Our best targets are those who also are the best targets of any marketer who recognizes their value and validity, just as we do.
The Third Commandment: The danger of absolute targeting parallels the danger of a police SWAT team smashing into the wrong home – if you’re wrong, the message is ludicrous.
Two hazards of absolute targeting: 1) Individuals with identical demographics have different buying patterns; and 2) People seldom make a buying decision based on a single motivator.
The Fourth Commandment: Don’t assume that your prospective buyer has a personal information-base beyond the lowest level of sophistication.
A venerable rule adapted from the creative side applies, in full force – write within the experiential background of the reader, not yourself. If the reader feels inadequate, he or she will not respond.
The Fifth Commandment: Saying “I know who you are” is dangerous unless you assure the reader you’re one too.
You certainly know how to implement this Commandment. It’s as basic as replacing “Dear Collector” with “Dear Fellow Collector” or “You probably know … ” with “If you’re like I am, you know … ”
The Sixth Commandment: Each list-sort adds selectivity, but it also adds cost.
This Commandment is the cousin of the Third Commandment. In an era in which email lists are costing $200 to $350 per thousand, the astute negotiator recognizes the relationship between cost and bottom line.
The Seventh Commandment: Temper data with imagination to prevent the gray sameness of “inbred” copy.
Data is “feeder,” not a crutch that causes your keyboard to excrete similar appeals time after time. Ever hear of The Incredible Shrinking Universe Rule?
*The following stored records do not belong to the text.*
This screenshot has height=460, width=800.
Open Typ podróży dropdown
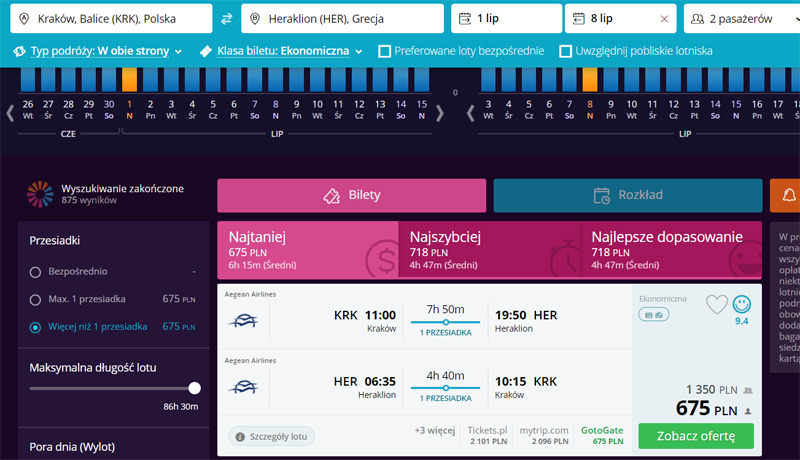(97, 51)
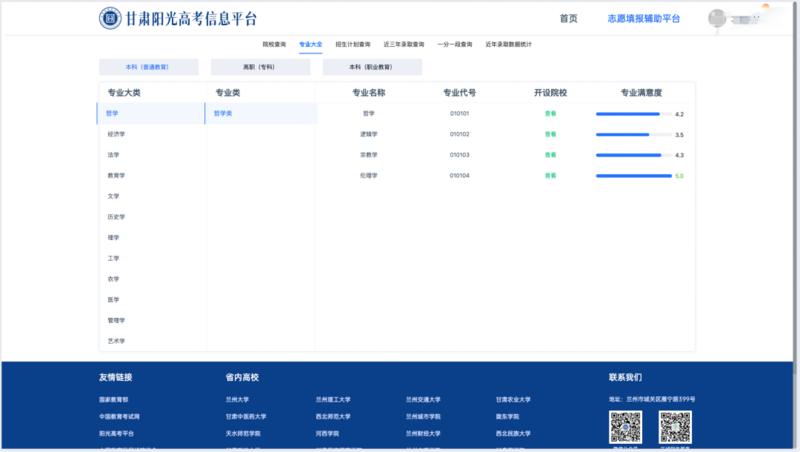Screen dimensions: 800x452
Task: Click the left QR code image
Action: [625, 426]
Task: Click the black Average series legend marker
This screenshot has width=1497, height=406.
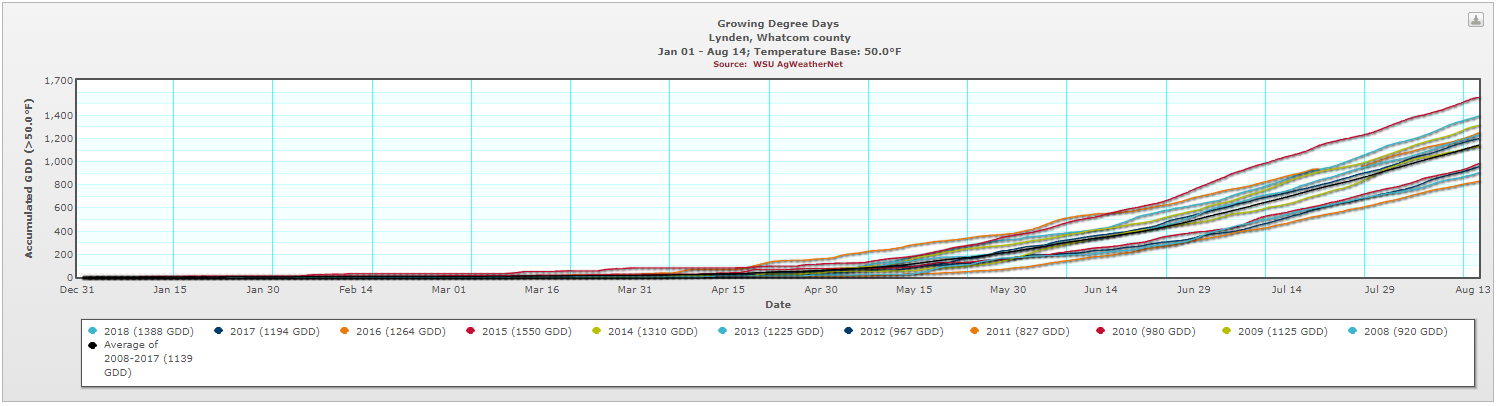Action: pos(93,345)
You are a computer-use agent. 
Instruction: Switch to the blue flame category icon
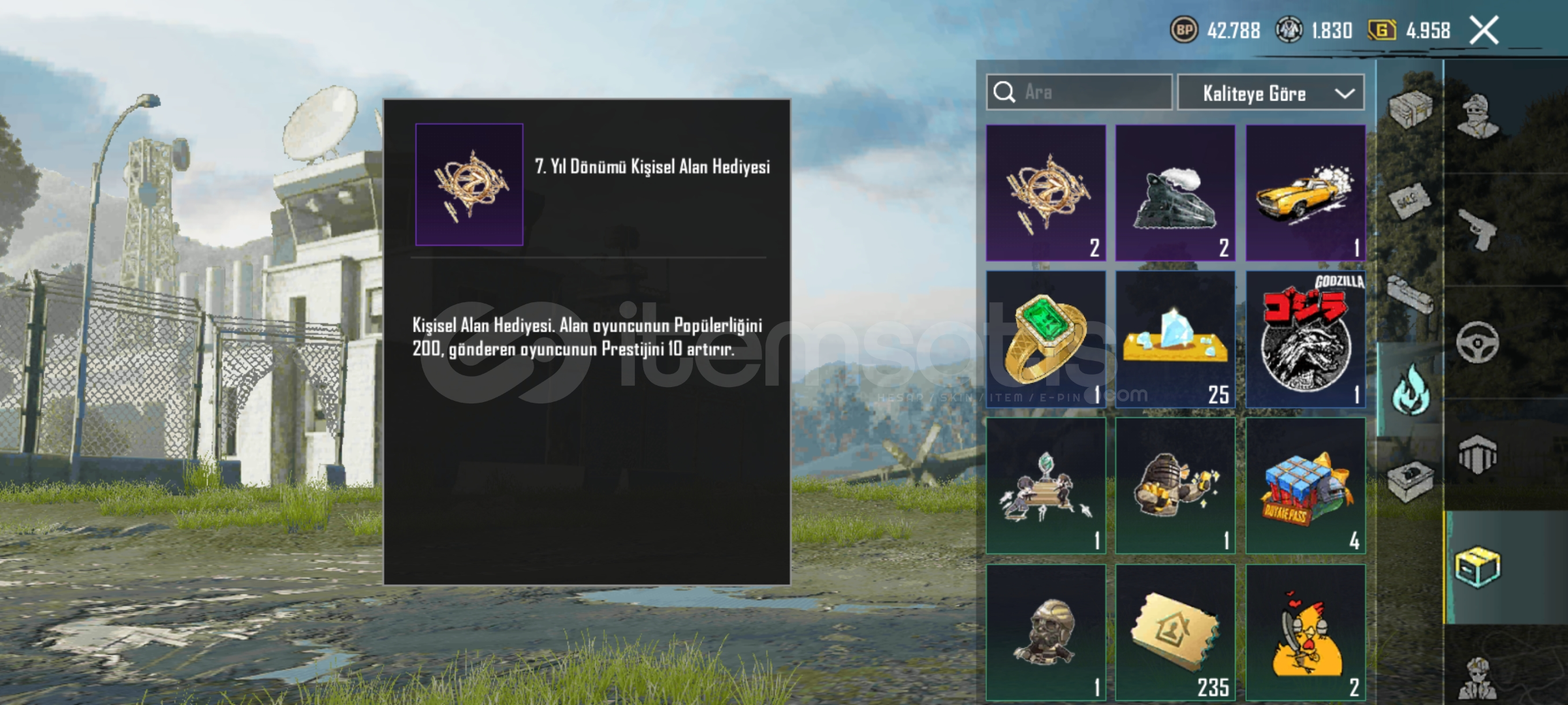pos(1411,389)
Just in case, here it is: Testing expands the universe of buyers.
Inflexible repeats shrink the universe of buyers.
The Eighth Commandment: Knowing who buys = knowing who doesn’t buy.
No marketer ever scores one hundred percent. Being able not only to appeal to those who should have responded but didn’t, and to penetrate peripheral markets, are major keys to expansion of market share.
The Ninth Commandment: Don’t lapse into “in-talk.”
This is an application of the Fourth Commandment (Don’t assume that your prospective buyer has a personal information-base beyond the lowest level of sophistication.) We constantly see copy written for those in the writer’s office, using terminology foreign to too many outsiders.
The Tenth Commandment: Avoid the pursuit of useless data.
Gather data designed to give you current marketing strategy, not history. Gather data to enable you to custom-tailor your message to each target-group. “One size fits all” is amateur marketing.
Got it?
“Oh,” you say, “this is just a pile of rhetoric. I know what I’m doing. I know my product inside out, and that’s my ammunition.”
Good for you. Please be my competitor.